そんな朝倉住職の活動が広く知らしめる一助となったのが、『ニコニコ超会議』の出演。さまざまな日本の伝統文化を体験できるイベント『寺社フェス向源』とコラボしたブースでは、『テクノ法要』のステージをはじめ、座禅体験や僧侶と話すコーナーが設けられ、さまざまなカルチャーが交錯する中でも異彩を放っています。
『ニコニコ超会議2020』で3回目の出展となる『超テクノ法要×向源』では、「過去最高規模の極楽浄土を超会議会場に出現させる」という目的のために、総額1000万円目標のクラウドファンディングを『CAMPFIRE』で敢行。支援は3000円から可能で、オリジナル数珠が受け取れるコース(10000円)や、運営スタッフになれる権利と半袈裟がついたコース(50000円)、特別祈願コース(50000円)、朝倉住職と『向源』代表の友光雅臣常行寺副住職の出張法要の権利つきのコース(400000円)、『テクノ法要』の誘致権利(2800000円)など、ユニークなリターンが用意されています。
果たして「過去最高規模の極楽浄土」とはいかなるものなのか……。少しでもヒントを得ようと、朝倉住職にお話をお訊きしました。
--『超テクノ法要×向源』も今回で三回目になります。『テクノ法要』をはじめた時に、このような規模で出来ることを想定していらっしゃいましたか?
朝倉行宣住職(以下、朝倉):もう全部が予想とはるかに超えていて、こんなふうになるとはまったく思っていなかったですね。もちろん福井の小さなお寺で活動していた時と軸は変わっていないのですけれど、興味を持つ方の幅が広がりました。何より僕が変化していくのが非常に楽しいです。
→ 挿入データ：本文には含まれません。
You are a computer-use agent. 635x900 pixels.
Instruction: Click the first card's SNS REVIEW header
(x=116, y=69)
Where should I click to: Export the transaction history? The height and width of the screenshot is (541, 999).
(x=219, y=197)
--関わる人が増えて、コンテンツを軸にコミュニティが出来ている印象です。
朝倉:それはすごく大きいです。僕が「まさか」というところでも『テクノ法要』をさせて頂けていますし、関わって頂けるクリエイターの方にも制作の過程やビジュアル面でもヒントを得たり、手伝って頂いています。何より、やりたいことがどんどん出てくるので、同じことができないんですよね。「変化しないといけない」というより「変わっちゃう」という感じです(笑)。
--『ニコニコ超会議』に出演するようになって、特に映像面での進化があるように感じます。
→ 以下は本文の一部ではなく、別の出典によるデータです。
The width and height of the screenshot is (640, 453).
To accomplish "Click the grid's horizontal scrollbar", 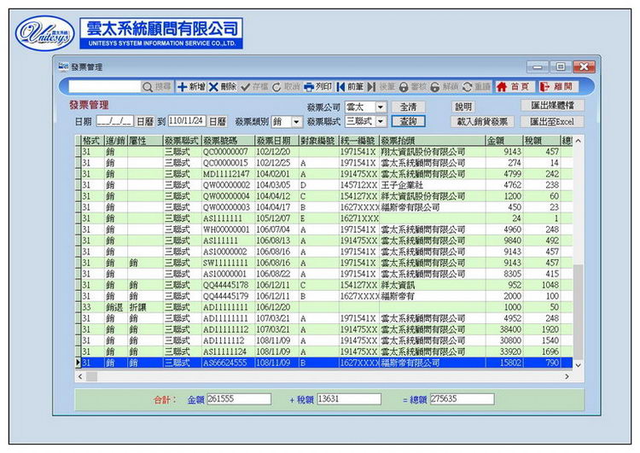I will (x=324, y=375).
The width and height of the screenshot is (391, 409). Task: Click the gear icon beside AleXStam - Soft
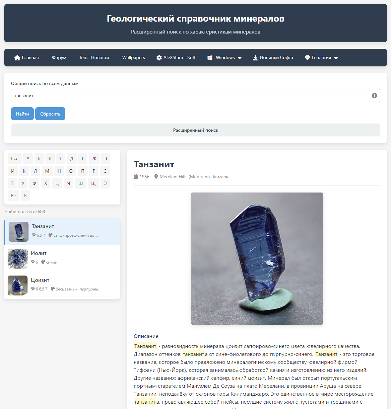coord(159,58)
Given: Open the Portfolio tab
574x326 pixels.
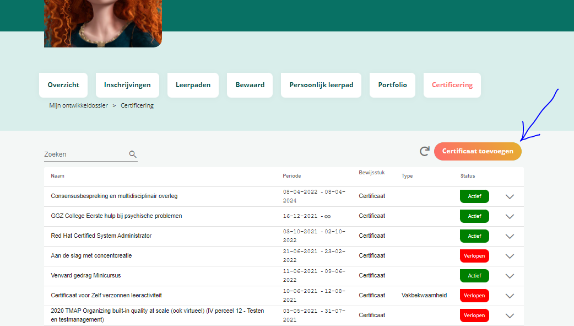Looking at the screenshot, I should point(392,85).
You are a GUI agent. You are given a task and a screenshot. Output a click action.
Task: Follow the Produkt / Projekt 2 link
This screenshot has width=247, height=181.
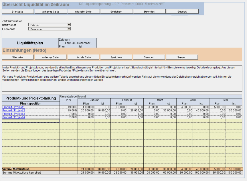click(x=14, y=110)
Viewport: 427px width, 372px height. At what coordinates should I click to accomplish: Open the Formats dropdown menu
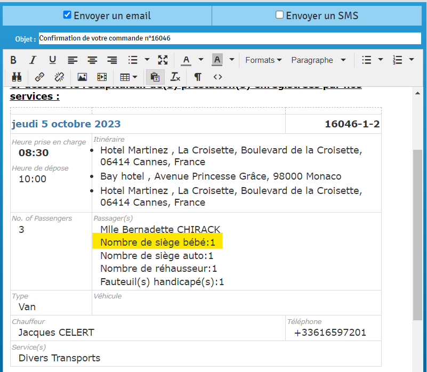[x=263, y=60]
朝倉:映像について最初は本当に何も知らないところからはじめて、最初は知り合いが手伝ってくれて教わってから、AdobeのPREMIERで作ってそのまま編集して流していたのですけれど、『ニコ生』のクリエイターたちの作業を見ていると「どうもそうじゃない」と。それでいろいろ教えてもらうようになって……。だから、すごくワクワクすることがたくさんあるんですよね。
--住職にとって『ニコニコ超会議』というのは、どういう存在なのでしょう?
朝倉:僕にとっても特別な場所です。最初はアニメ系とかオタク文化の聖地というイメージで、偏見をもっていたのは確かなんです。それが、はじめて参加させてもらった時にまったくそうじゃないと知りました。僕が理想としているのは極楽浄土という形で、いろいろな個性があってそれぞれが輝ける場所というイメージを持っています。『ニコニコ超会議』はお客さんも表現者も、みんなが尊重しあえるという場所で、理想形に近いなと。だから僕自身だいぶ感化されました。このような素晴らしい感覚やコミュニティをより多くの皆さんに「知って欲しい」「体験して欲しい」と思うようになりました。だから、前のめりで参加させてもらっています(笑)。
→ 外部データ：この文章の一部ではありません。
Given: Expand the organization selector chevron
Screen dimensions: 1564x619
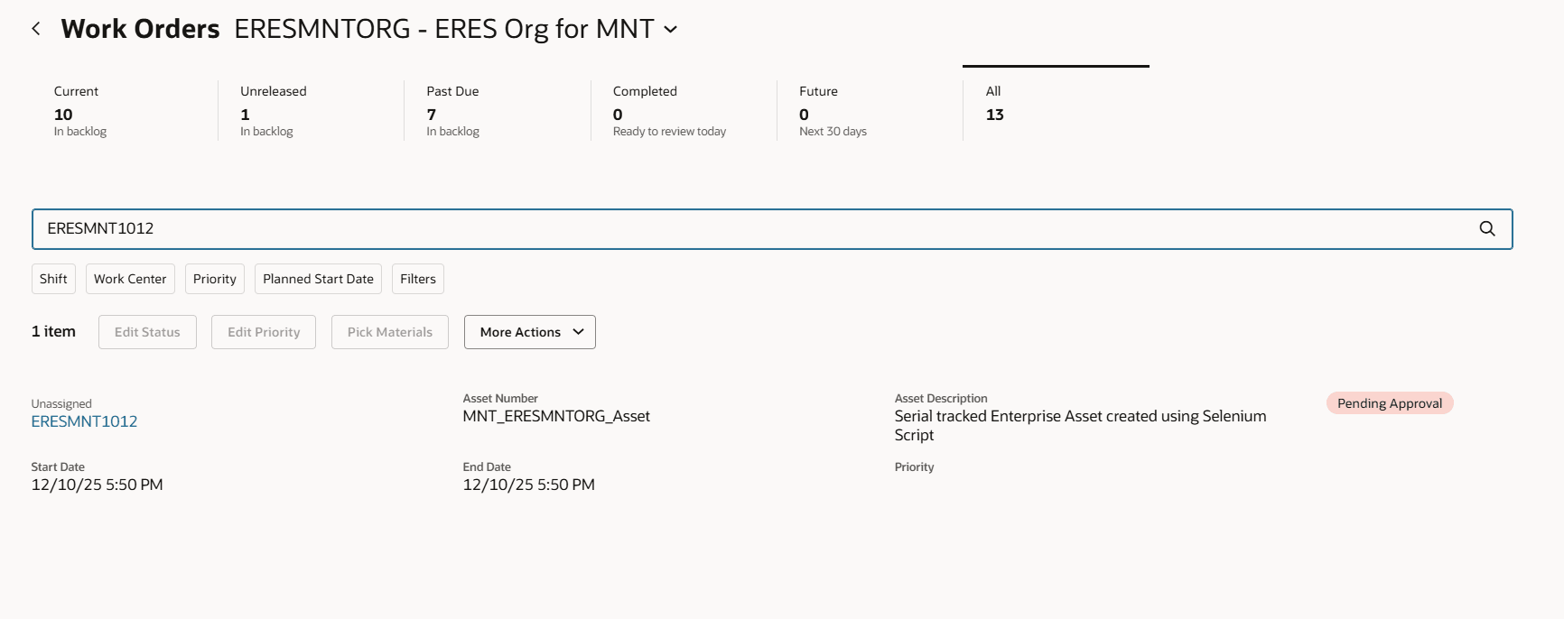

--『超会議』での出展は『向源』の友光代表の存在も大きいと思います。
朝倉:友光くんとは3年前の京都でのイベントにパネラーとして呼んでもらって、その時にはじめて話したのですけれど、向かっている意識が同じでいきなり意気投合しましたね。彼もDJをやっていて、使っている機材が同じで親近感を覚えたり(笑)。歳こそひとまわり以上違いますが、昔から知っている同士みたいで。最初は僕の方に『ニコ超』出演のコンタクトがあったのですが、「それなら『向源』さん一緒にどうや」と。『テクノ法要』だとどうしてもステージだけになってしまうし、僕一人ではたくさんの方とお話しできないので、「お坊さんとしゃべろう」とか「座禅をやろう」とかをぜひ一緒にやろうとなりました。彼との出会いがなければこういう形ではなかったと思います。いわば彼は編集者で、僕はコンテンツの人なので、立ち位置がかぶらない。なので、とてもいい関係ですね。個性を大事にしながら同じ目標に進んでいける相棒です。
--今回のクラウドファンディングを実施する理由について教えてください。
朝倉:前回はうちのお寺でさせてもらう機材を調達するためでしたが、今回は巨大なブースを運営するための資金が必要です。やっぱり今回は皆さんの夢とか期待を形にして頂いてご支援頂くというのが一番の目的です。表現したい目標は常に変わっていないのですが、今何ができるかを考えて、包み込むような画面の使い方ですとか、体験ブースをより魅力的なものにすることを目指しています。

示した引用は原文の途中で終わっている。